(Extracted records)
Content starts

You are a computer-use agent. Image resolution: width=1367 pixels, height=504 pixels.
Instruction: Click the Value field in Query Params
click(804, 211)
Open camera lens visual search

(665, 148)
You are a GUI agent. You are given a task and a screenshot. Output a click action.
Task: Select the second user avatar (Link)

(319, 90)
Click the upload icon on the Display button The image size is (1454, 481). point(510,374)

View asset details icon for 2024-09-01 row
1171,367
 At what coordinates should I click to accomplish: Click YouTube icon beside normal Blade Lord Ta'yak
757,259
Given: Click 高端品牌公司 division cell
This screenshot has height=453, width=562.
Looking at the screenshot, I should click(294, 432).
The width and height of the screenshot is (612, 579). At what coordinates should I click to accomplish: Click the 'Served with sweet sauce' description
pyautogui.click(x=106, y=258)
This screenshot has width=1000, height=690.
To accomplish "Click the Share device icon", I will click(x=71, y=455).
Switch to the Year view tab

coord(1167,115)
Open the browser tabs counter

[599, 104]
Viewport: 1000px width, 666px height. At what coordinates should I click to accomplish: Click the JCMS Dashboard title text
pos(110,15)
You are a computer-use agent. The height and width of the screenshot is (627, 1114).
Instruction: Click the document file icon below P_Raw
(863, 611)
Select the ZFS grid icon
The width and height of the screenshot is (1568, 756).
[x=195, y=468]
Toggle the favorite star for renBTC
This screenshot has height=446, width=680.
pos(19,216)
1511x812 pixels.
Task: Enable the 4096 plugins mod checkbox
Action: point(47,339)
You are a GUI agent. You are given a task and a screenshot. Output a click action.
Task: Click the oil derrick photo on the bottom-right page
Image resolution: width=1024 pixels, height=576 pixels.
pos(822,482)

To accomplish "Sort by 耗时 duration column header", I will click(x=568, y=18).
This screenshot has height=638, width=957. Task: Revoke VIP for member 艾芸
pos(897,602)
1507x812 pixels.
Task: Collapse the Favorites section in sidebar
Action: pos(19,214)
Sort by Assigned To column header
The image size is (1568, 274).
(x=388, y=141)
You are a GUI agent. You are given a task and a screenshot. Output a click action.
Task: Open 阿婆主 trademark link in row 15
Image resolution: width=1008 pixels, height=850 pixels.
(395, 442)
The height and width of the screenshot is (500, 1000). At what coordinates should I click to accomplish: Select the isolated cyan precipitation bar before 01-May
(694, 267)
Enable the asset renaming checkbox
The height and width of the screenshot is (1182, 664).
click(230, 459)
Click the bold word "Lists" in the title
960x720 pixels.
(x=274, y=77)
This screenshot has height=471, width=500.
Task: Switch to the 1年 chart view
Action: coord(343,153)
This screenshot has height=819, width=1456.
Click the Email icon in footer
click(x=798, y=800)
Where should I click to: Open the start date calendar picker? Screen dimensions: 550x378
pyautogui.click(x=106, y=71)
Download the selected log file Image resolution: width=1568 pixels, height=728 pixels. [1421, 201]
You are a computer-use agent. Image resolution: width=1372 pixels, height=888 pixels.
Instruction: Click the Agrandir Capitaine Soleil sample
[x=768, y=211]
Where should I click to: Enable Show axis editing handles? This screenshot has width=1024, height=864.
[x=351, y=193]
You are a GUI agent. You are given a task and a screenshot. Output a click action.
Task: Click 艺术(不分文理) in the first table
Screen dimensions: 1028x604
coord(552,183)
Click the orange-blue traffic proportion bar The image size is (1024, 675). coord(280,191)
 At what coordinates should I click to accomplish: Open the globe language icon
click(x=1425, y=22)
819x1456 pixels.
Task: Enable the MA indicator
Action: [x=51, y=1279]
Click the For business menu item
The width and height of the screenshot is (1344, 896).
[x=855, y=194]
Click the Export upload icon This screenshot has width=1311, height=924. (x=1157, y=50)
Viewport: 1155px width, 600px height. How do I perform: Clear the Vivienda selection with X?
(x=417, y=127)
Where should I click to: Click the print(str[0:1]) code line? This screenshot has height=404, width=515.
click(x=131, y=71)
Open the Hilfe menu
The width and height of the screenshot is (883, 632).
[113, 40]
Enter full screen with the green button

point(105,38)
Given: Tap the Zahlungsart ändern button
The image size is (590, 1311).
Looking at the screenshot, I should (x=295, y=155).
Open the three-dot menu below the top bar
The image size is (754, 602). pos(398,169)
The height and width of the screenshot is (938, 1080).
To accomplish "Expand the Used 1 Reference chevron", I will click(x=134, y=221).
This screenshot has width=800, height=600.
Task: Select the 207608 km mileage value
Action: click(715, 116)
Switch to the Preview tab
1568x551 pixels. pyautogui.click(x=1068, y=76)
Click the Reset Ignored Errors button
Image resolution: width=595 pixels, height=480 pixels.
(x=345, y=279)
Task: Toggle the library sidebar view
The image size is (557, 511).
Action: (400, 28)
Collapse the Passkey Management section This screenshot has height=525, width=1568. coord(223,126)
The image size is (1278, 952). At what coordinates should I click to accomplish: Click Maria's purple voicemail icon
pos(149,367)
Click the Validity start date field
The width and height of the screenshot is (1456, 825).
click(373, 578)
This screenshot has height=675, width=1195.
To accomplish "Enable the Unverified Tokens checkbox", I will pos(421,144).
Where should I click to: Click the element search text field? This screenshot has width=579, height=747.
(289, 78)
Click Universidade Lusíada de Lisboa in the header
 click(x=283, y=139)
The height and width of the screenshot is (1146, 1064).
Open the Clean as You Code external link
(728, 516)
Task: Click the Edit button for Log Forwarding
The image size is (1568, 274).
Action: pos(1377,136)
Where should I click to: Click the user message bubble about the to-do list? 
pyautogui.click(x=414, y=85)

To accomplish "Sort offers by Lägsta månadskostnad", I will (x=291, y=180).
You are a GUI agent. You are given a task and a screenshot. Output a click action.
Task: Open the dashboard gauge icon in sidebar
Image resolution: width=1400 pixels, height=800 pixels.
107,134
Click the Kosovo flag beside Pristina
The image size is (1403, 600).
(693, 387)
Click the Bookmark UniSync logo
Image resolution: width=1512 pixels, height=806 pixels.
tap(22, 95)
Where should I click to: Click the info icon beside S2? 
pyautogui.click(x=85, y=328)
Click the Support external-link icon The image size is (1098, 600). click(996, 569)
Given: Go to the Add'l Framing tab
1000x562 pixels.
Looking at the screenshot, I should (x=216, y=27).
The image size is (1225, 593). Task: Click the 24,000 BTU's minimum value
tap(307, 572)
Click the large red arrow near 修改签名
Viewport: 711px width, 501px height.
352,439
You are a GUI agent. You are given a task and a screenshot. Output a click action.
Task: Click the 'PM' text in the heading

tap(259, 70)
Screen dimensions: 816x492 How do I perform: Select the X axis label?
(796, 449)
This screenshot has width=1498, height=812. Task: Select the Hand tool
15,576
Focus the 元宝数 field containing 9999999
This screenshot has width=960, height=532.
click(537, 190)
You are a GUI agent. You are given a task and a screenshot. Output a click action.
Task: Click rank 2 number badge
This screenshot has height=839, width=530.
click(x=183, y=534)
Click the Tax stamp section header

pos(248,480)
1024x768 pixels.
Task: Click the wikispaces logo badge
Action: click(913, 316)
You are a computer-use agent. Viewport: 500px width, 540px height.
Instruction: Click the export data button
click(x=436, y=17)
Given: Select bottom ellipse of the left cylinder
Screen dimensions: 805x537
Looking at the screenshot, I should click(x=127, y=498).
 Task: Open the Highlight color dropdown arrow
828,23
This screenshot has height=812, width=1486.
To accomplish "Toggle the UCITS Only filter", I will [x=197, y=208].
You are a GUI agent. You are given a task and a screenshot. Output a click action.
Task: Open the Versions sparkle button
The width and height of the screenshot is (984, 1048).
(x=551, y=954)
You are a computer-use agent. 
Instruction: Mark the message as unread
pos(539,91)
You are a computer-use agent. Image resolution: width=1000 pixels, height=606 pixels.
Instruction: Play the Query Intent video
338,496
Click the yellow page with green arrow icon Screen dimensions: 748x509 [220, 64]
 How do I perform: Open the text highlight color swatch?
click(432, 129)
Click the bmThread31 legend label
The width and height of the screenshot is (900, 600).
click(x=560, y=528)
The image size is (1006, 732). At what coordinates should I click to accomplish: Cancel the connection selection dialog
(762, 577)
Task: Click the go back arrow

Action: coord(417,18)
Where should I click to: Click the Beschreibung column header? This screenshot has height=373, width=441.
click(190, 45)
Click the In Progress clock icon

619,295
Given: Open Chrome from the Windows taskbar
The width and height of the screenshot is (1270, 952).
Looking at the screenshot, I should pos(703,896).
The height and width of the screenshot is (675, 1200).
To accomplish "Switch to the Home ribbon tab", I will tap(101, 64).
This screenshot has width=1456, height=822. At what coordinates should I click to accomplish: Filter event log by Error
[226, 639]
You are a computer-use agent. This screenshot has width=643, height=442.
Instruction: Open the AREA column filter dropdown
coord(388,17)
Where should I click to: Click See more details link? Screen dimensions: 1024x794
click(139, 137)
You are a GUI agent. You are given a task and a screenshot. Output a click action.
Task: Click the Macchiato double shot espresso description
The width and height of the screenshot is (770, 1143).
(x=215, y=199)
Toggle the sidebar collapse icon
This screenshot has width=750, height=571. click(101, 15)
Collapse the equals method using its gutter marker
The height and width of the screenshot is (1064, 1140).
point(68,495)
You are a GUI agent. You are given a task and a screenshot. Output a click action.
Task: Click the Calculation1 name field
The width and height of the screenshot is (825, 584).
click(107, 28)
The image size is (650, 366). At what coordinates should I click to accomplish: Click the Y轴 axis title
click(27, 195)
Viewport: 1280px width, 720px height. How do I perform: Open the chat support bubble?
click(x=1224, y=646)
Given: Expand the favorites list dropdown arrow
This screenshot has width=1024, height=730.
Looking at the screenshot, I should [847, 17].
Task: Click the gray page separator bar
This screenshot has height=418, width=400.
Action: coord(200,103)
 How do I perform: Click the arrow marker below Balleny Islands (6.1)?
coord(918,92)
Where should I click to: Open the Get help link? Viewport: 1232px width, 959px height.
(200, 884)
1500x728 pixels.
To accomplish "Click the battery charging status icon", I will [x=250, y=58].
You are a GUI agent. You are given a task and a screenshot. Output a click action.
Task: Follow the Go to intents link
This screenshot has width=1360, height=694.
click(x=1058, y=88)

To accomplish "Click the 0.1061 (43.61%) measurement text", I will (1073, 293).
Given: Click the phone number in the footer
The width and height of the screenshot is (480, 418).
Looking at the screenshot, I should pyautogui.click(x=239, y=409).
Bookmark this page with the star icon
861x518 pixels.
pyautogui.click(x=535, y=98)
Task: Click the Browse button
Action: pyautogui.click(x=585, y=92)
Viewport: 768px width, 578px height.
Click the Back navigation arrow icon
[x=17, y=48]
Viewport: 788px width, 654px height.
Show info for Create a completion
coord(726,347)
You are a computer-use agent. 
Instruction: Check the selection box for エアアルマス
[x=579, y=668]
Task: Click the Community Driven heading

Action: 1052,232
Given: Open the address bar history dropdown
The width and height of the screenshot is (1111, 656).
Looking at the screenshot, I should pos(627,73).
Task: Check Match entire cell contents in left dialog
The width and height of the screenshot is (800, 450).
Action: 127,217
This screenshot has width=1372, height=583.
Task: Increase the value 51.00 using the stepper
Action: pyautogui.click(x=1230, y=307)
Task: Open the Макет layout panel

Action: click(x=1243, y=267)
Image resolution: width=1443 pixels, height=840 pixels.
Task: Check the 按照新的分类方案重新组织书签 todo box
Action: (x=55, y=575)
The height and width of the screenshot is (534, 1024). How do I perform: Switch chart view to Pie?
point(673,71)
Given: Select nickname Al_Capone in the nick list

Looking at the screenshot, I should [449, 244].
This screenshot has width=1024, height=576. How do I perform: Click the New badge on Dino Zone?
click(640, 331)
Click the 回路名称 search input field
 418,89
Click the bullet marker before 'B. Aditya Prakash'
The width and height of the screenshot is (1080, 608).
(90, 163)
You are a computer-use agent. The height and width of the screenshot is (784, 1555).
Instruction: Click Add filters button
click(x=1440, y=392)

Content ends

> _TASK PROMPT_: Take the line that contains "The width and height of the screenshot is (1111, 656)." and each line after it through the end of the records, and repeat them all exactly. Nothing else.

> _RESULT BELOW_:
The width and height of the screenshot is (1111, 656).
Looking at the screenshot, I should pos(627,73).
Task: Check Match entire cell contents in left dialog
The width and height of the screenshot is (800, 450).
Action: 127,217
This screenshot has width=1372, height=583.
Task: Increase the value 51.00 using the stepper
Action: pyautogui.click(x=1230, y=307)
Task: Open the Макет layout panel

Action: click(x=1243, y=267)
Image resolution: width=1443 pixels, height=840 pixels.
Task: Check the 按照新的分类方案重新组织书签 todo box
Action: (x=55, y=575)
The height and width of the screenshot is (534, 1024). How do I perform: Switch chart view to Pie?
point(673,71)
Given: Select nickname Al_Capone in the nick list

Looking at the screenshot, I should [449, 244].
This screenshot has width=1024, height=576. How do I perform: Click the New badge on Dino Zone?
click(640, 331)
Click the 回路名称 search input field
 418,89
Click the bullet marker before 'B. Aditya Prakash'
The width and height of the screenshot is (1080, 608).
(90, 163)
You are a computer-use agent. The height and width of the screenshot is (784, 1555).
Instruction: Click Add filters button
click(x=1440, y=392)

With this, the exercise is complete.